_Exercise objective_: The expected answer is a copy of every line in the listing that has the word "width".

(Beginning of Records)

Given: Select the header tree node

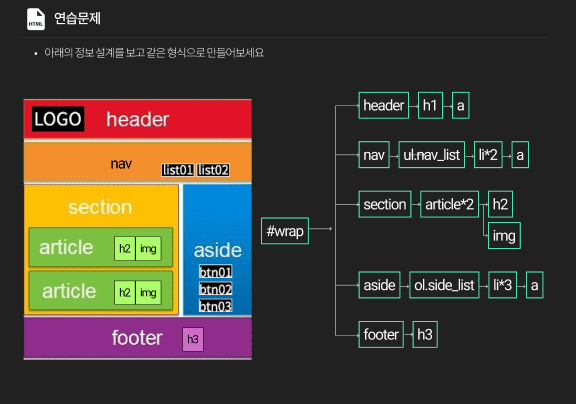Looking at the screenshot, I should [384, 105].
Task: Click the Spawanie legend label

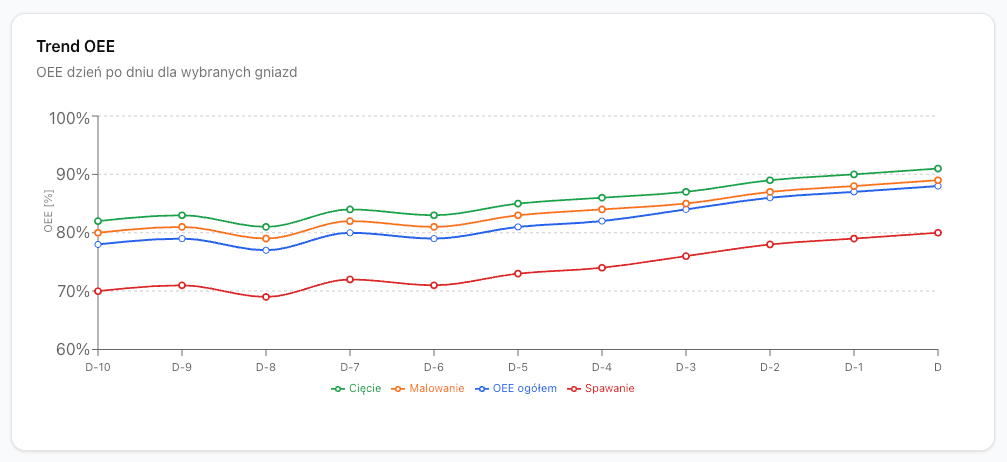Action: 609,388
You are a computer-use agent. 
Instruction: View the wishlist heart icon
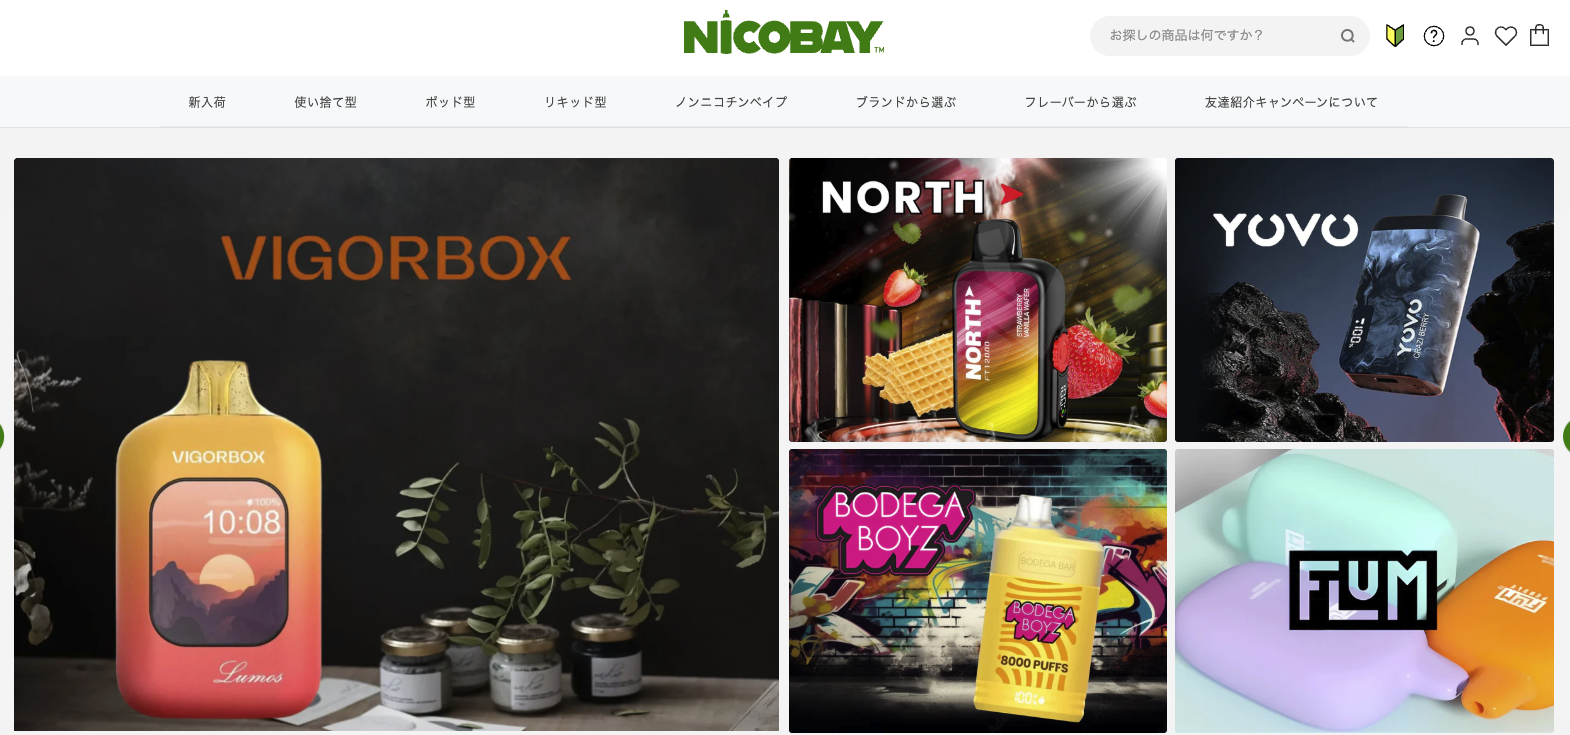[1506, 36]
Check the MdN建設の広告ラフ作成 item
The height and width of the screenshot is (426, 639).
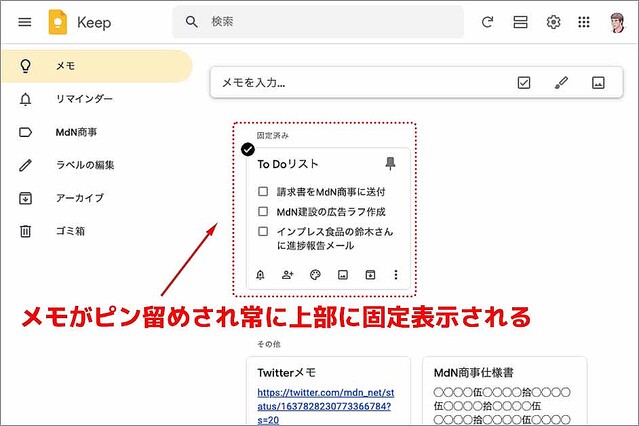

(End of Records)
(Beginning of Records)

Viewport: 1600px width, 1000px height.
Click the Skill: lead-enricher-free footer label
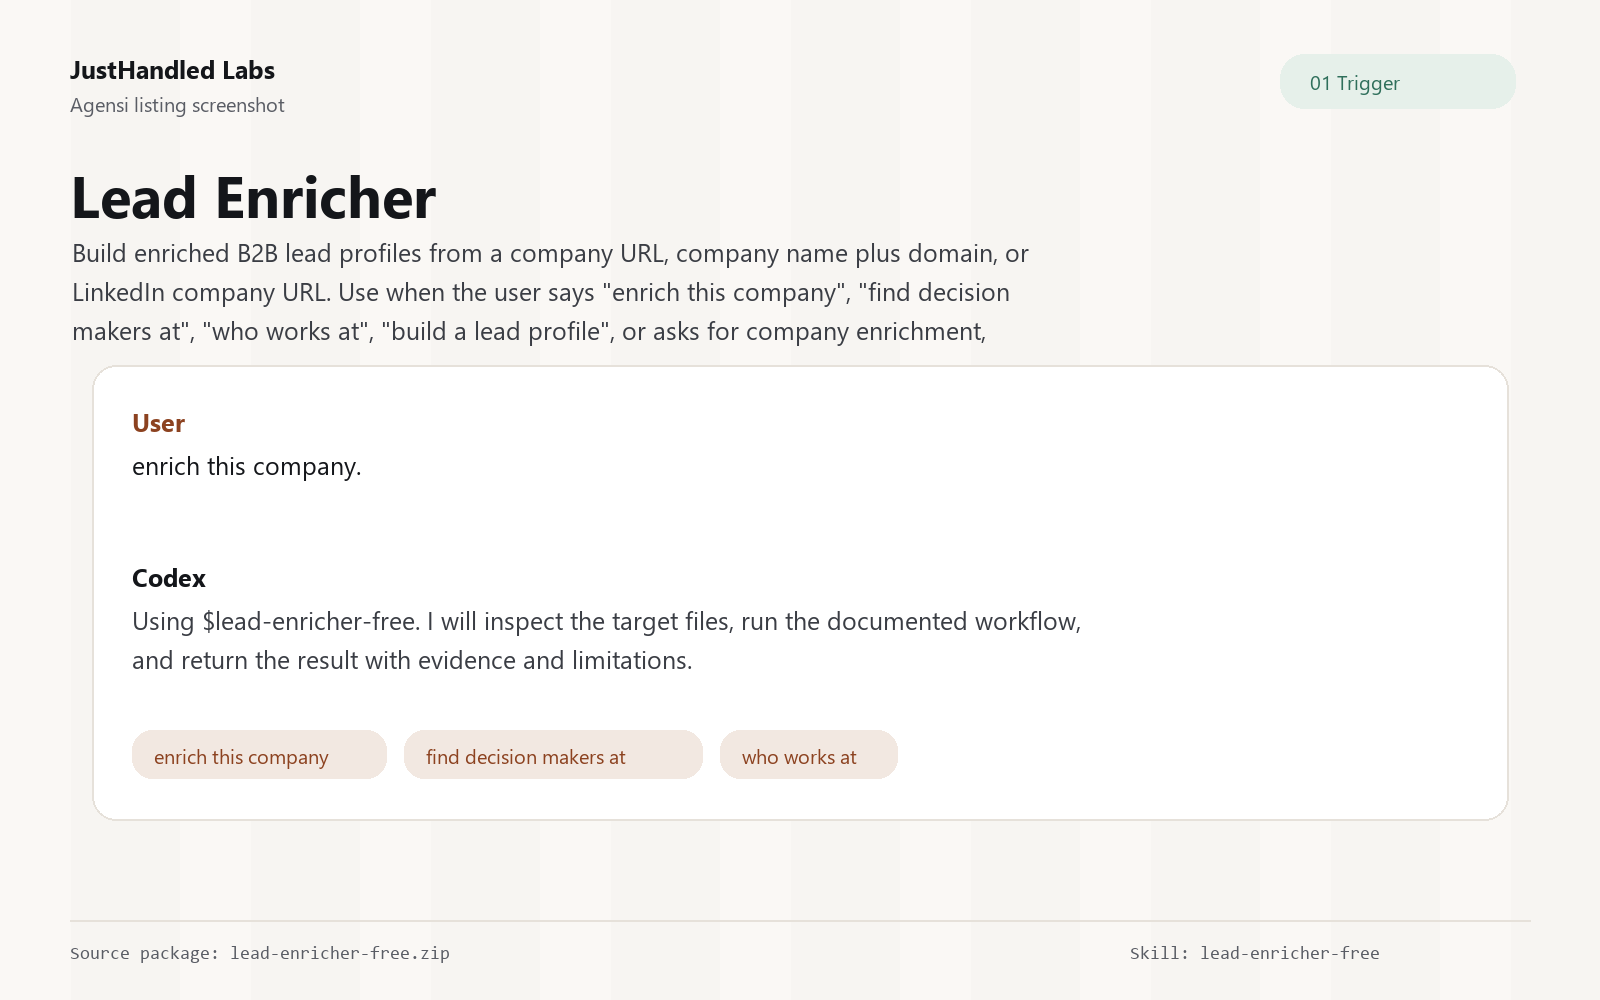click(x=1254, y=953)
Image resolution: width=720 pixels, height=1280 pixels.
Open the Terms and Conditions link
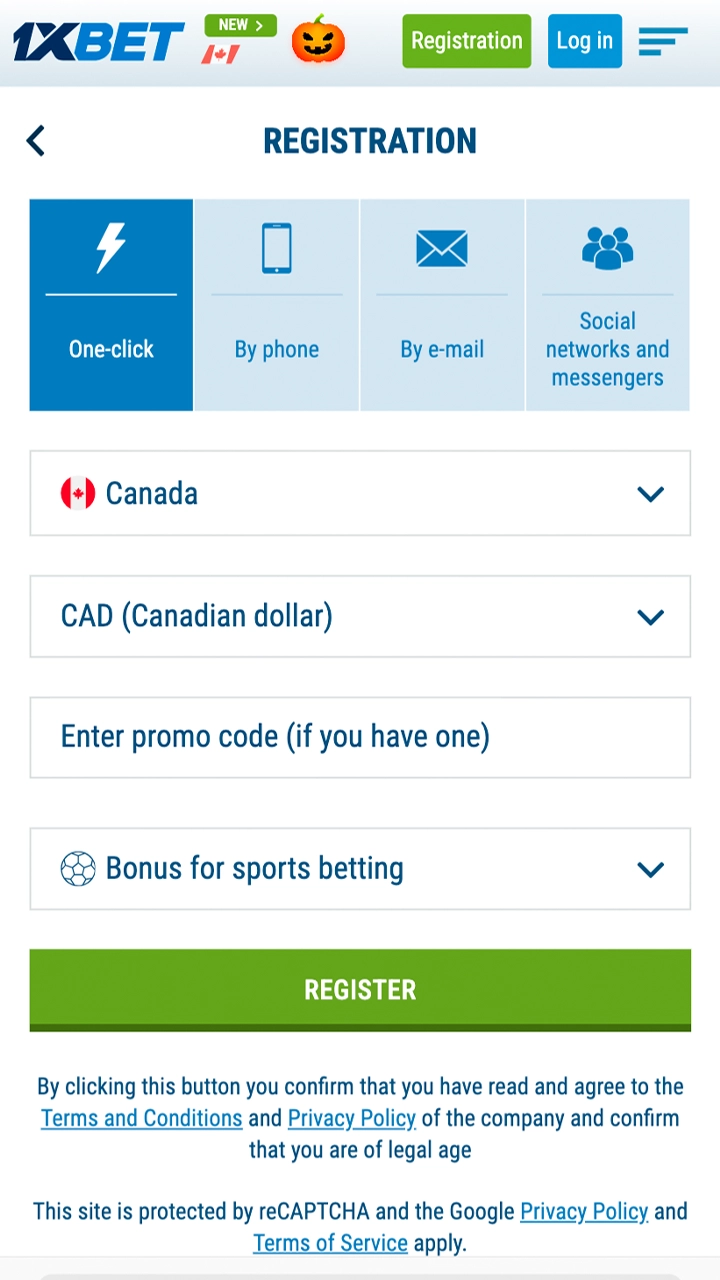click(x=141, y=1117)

(End of Records)
(Beginning of Records)

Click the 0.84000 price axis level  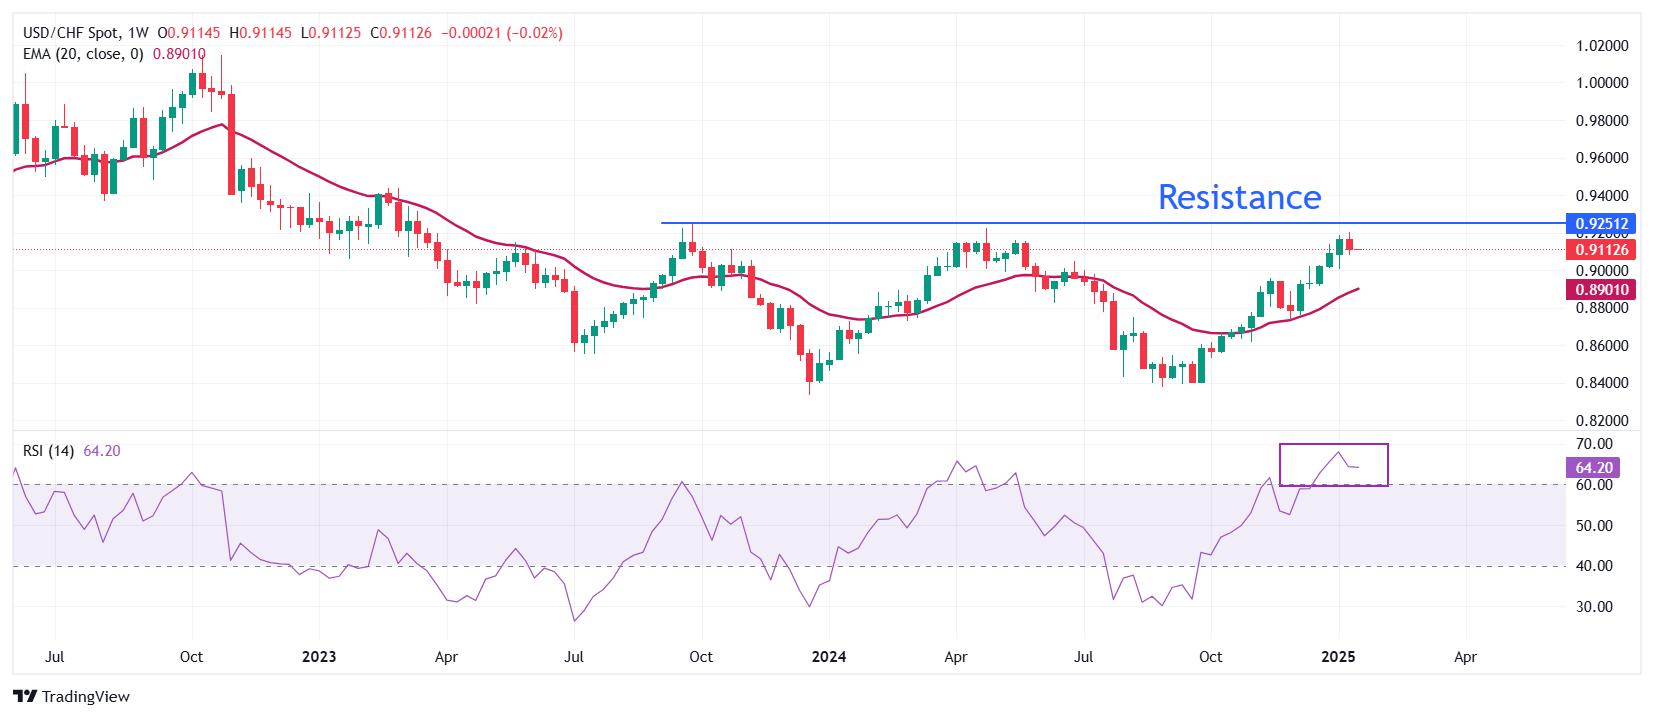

(End of Records)

_Solved problem_:
The height and width of the screenshot is (426, 639).
Viewport: 1600px width, 1000px height.
Image resolution: width=720 pixels, height=1280 pixels.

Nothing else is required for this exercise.